Commentary

Nokia's Smart Less-Will-Get-You-More Video Strategy

Arguments about the most effective length for digital video ads and consumer tolerance for ad-to-content ratios have been going on for as long as I have been organizing panels of agency creatives complaining about the need for discrete online spots. And that is a long time, my friends. I never understood why more marketers weren't experimenting with the various combinations of creative, frequency and length digital video allowed. In my experience being on the receiving end of countless multimedia ads (to which I am paid to pay attention, by the way) the ones that stick in my memory are not just the spots that showed sheer creative verve, but the once that played with the other dimensions available to planners.

One example of this brevity+frequency+variety=memorability equation was a smart mobile video pre-roll series Microsoft used when rolling out Windows 7. They announced themselves as 7-second spots, each of which flashed a single new task made possible by the operating system. They were cute and varied, rotating in front of the next video spots from among five or six different small creative treatments. They worked. I recall them to this day as good product and branding ads.

A different spin on this approach comes from Nokia, which is climbing the viral video charts with a series called Nokia N9 Seconds: The Worlds Quickest Ad promoting the N9 handset. Each 9-second piece is a rapidly cut montage of clips that express one of the key features: swipe, browse, social media, maps, camera, all-screen design. Each ad makes good on the quick ad promise, and it fills those seconds with indirect references to the topic at hand. In each montage we only get a second or so of the N9 actually pictured performing the feature, but it is in this richer context that the phone begins to feel like another person who is swiping, browsing, finding, etc. You may not get a good sense of the phone itself, but the brand associations are positive.

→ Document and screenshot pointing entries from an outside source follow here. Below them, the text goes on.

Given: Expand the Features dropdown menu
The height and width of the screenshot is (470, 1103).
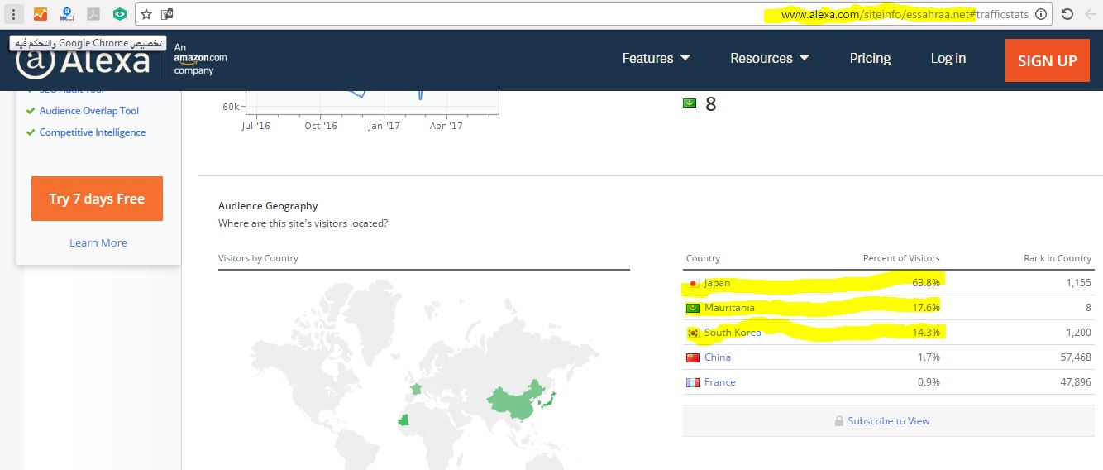Looking at the screenshot, I should click(x=656, y=58).
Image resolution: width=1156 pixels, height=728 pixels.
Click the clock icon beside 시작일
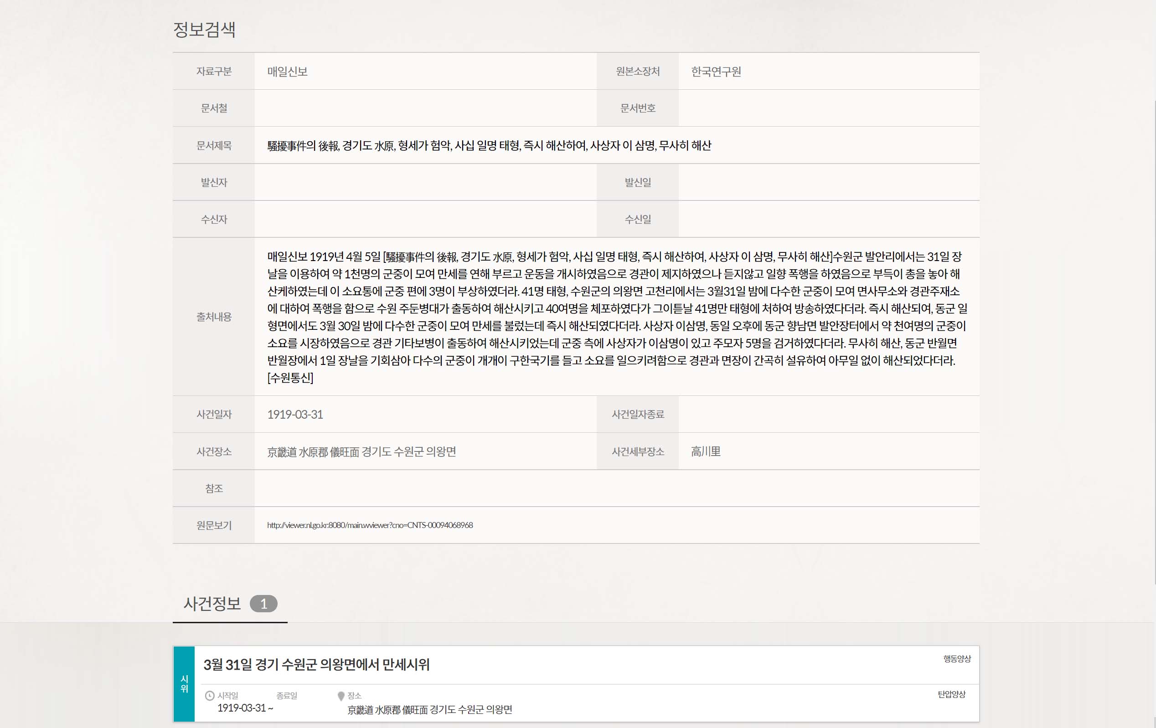point(210,695)
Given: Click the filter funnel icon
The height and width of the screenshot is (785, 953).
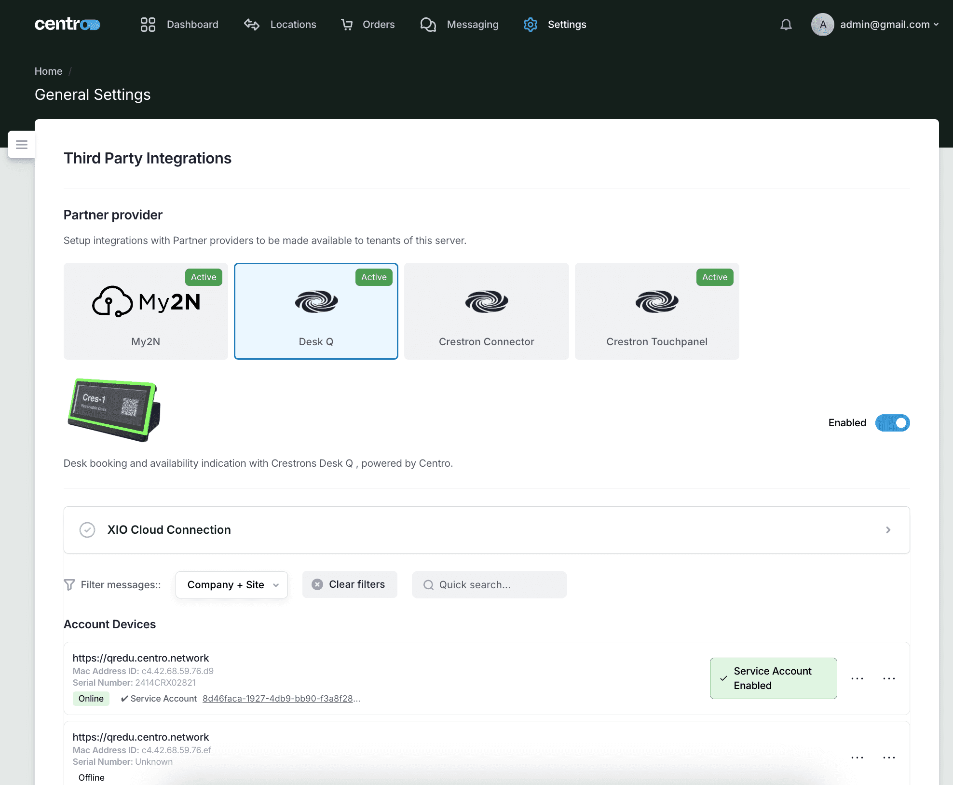Looking at the screenshot, I should (69, 585).
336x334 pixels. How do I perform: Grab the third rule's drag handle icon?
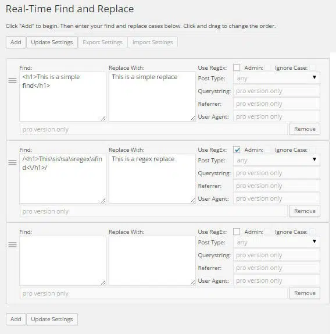coord(12,244)
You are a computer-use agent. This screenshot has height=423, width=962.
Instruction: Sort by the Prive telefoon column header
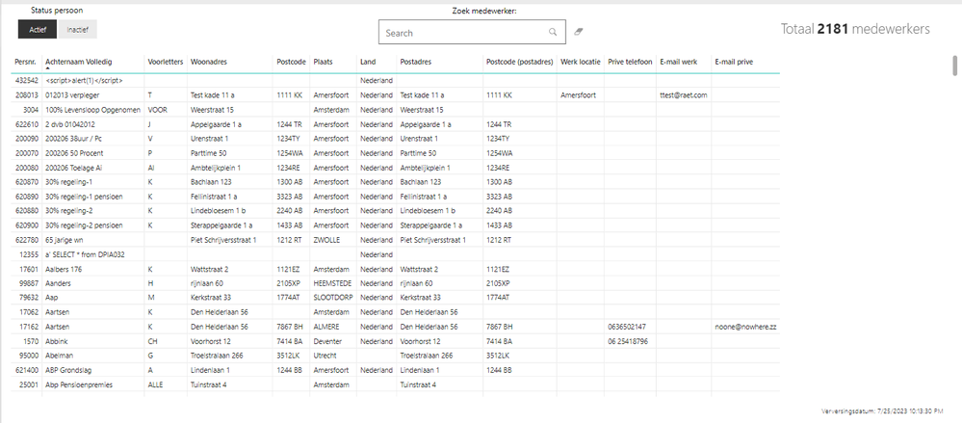(630, 62)
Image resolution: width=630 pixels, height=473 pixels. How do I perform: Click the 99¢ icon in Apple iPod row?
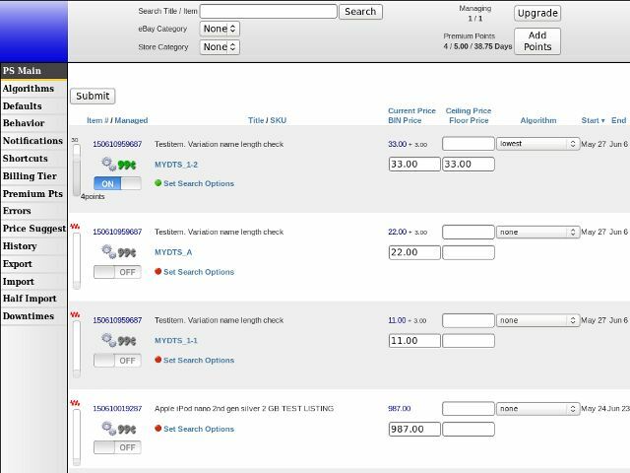pyautogui.click(x=126, y=429)
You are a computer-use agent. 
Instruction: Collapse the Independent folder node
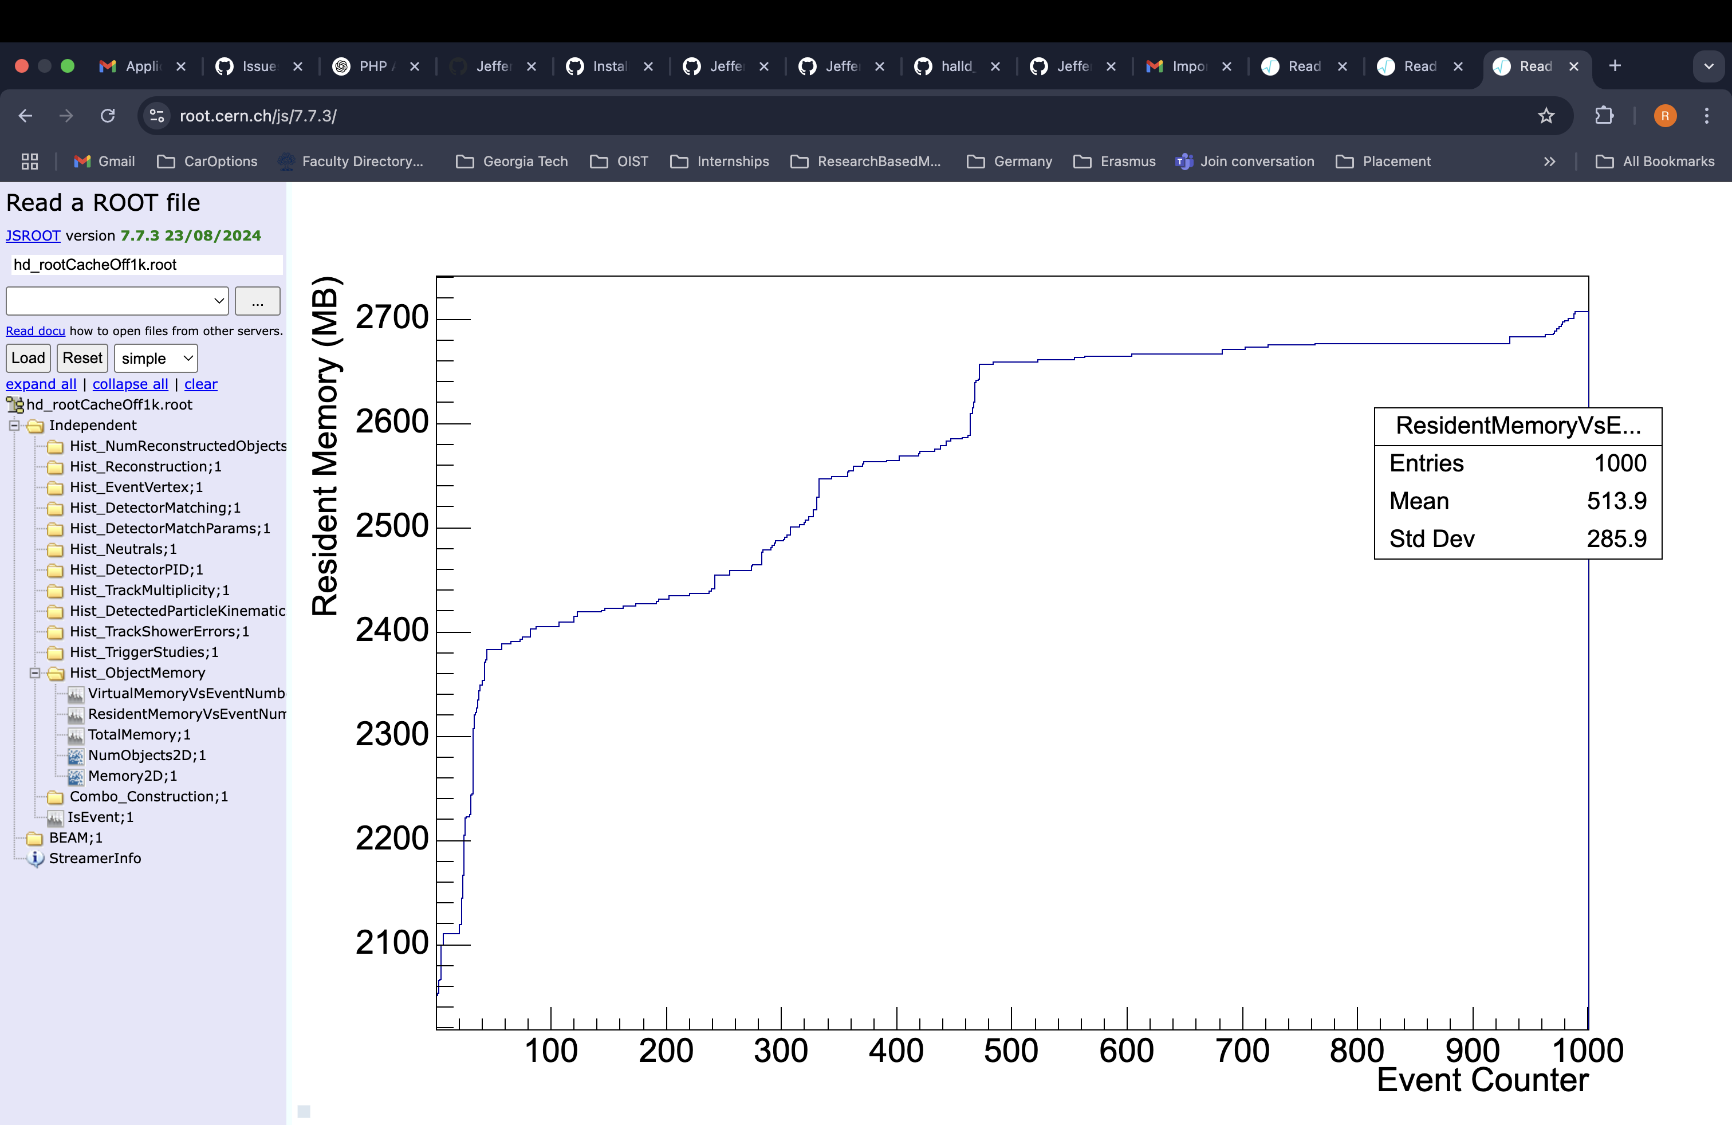click(x=14, y=426)
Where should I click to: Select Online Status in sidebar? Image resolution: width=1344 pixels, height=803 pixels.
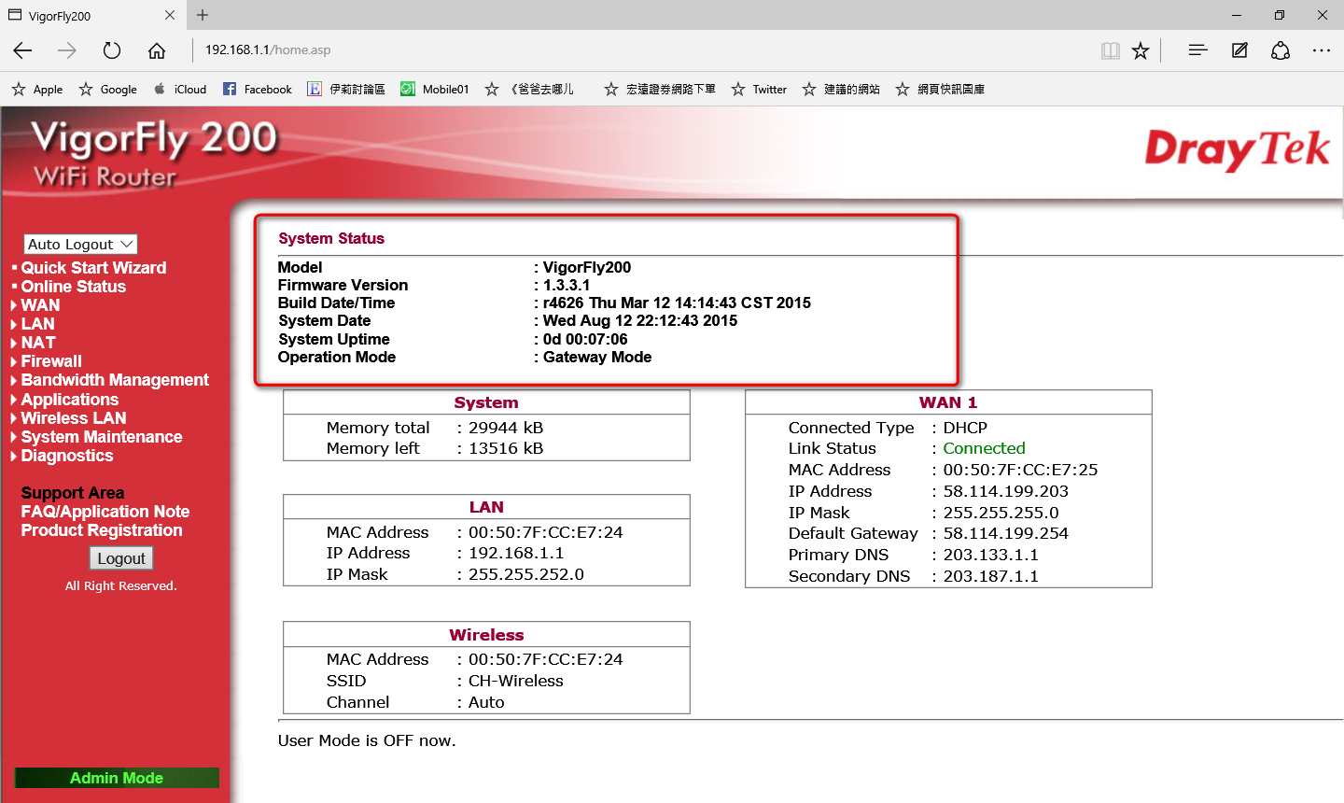point(73,287)
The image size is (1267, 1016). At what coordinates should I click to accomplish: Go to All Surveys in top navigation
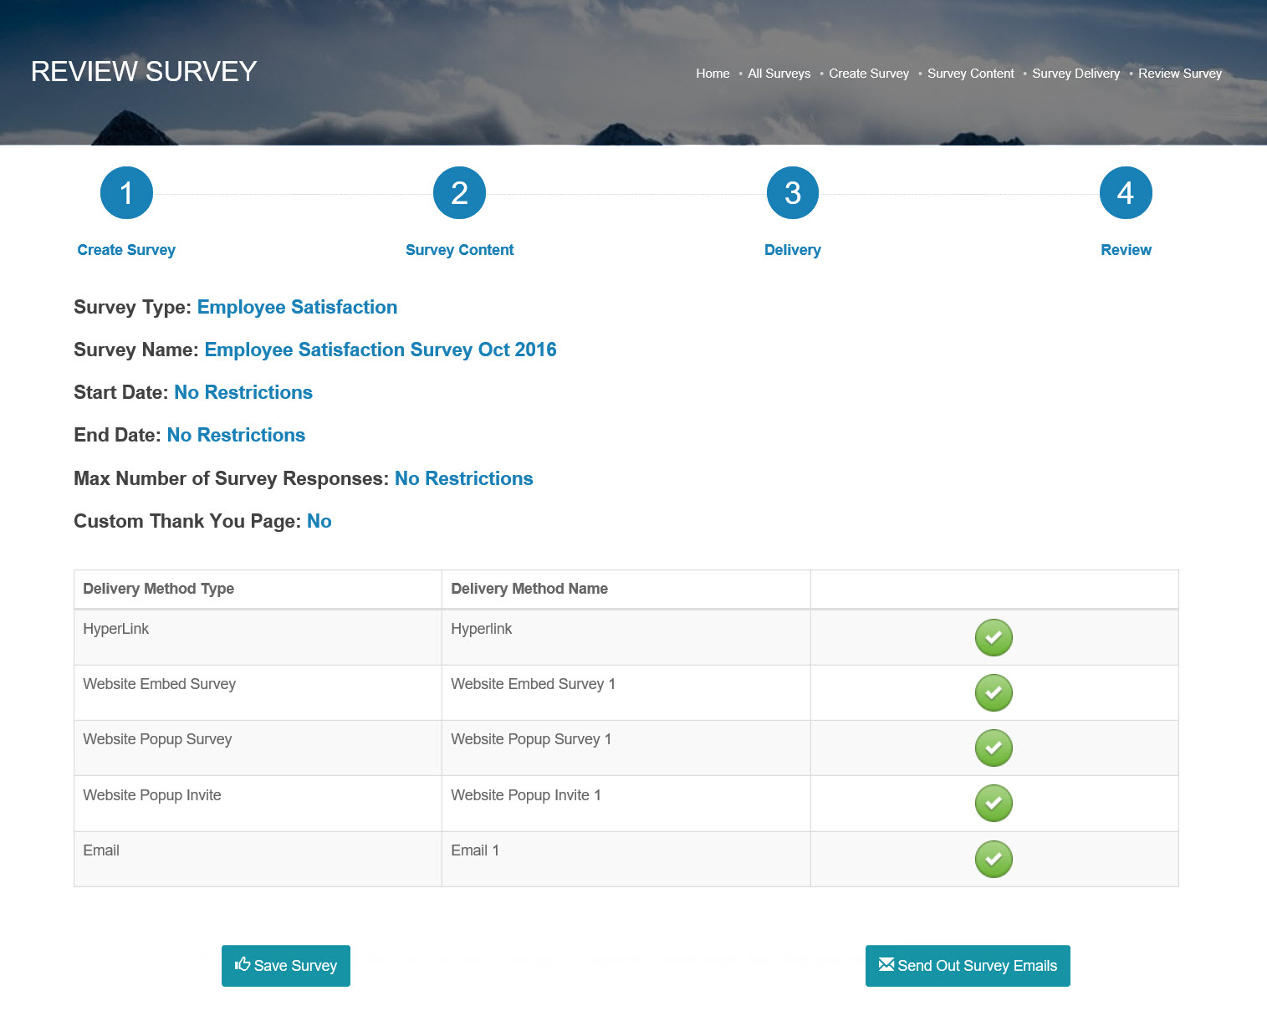pos(779,74)
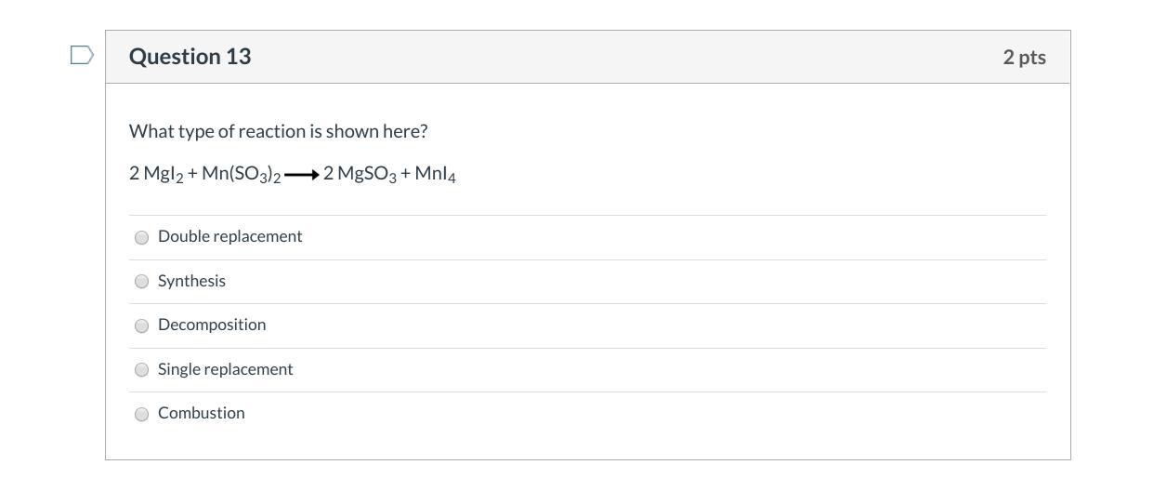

What is just as cool about the series is that the nine-second bits are linked. The first nine seconds of the 20-second spot are the meat of the montage. But each one ends with an invitation to take another nibble and advance to the next ad. Nokia has already made good on its promise to take up only nine seconds of your time, so the barrier to watching another is low, Still if the YouTube view counts are a rough measure the first video in the series "Swipe" got all the love, with 2.2 million views. The second video loses much of that audience, dropping to 138,000 views, but the rest hover around the 100,000 mark. And the ads reiterate some images from the previous spots, creating at least some sort of visual coherence among them all. 

Indirectness is not always the best strategy for any ad. Forcing the viewer to make the necessary connections to make sense of an ad presumes an audience that probably cares more than they really do about helping the marketer make their meaning. But in this case the brevity of the spots themselves work to the campaign's advantage. The investment is small, the connections between visuals and the ads' point are about as minor and attainable as matching three jewels in a casual puzzle game. Perhaps a bit more intrigue or foreshadowing of an ongoing tale worth pursuing would have helped retain audience interest across more of the spots. Perhaps this particular series needs more of a storyline than just a clever concept to maintain interest. Nevertheless the idea of parsing a video ad campaign into sequential or smaller bits that the user might encounter at once or frequently across the Web is fascinating. It reminds us that the unique technologies of digital network advertising offer dimensions of user experience we barely have begun exploring.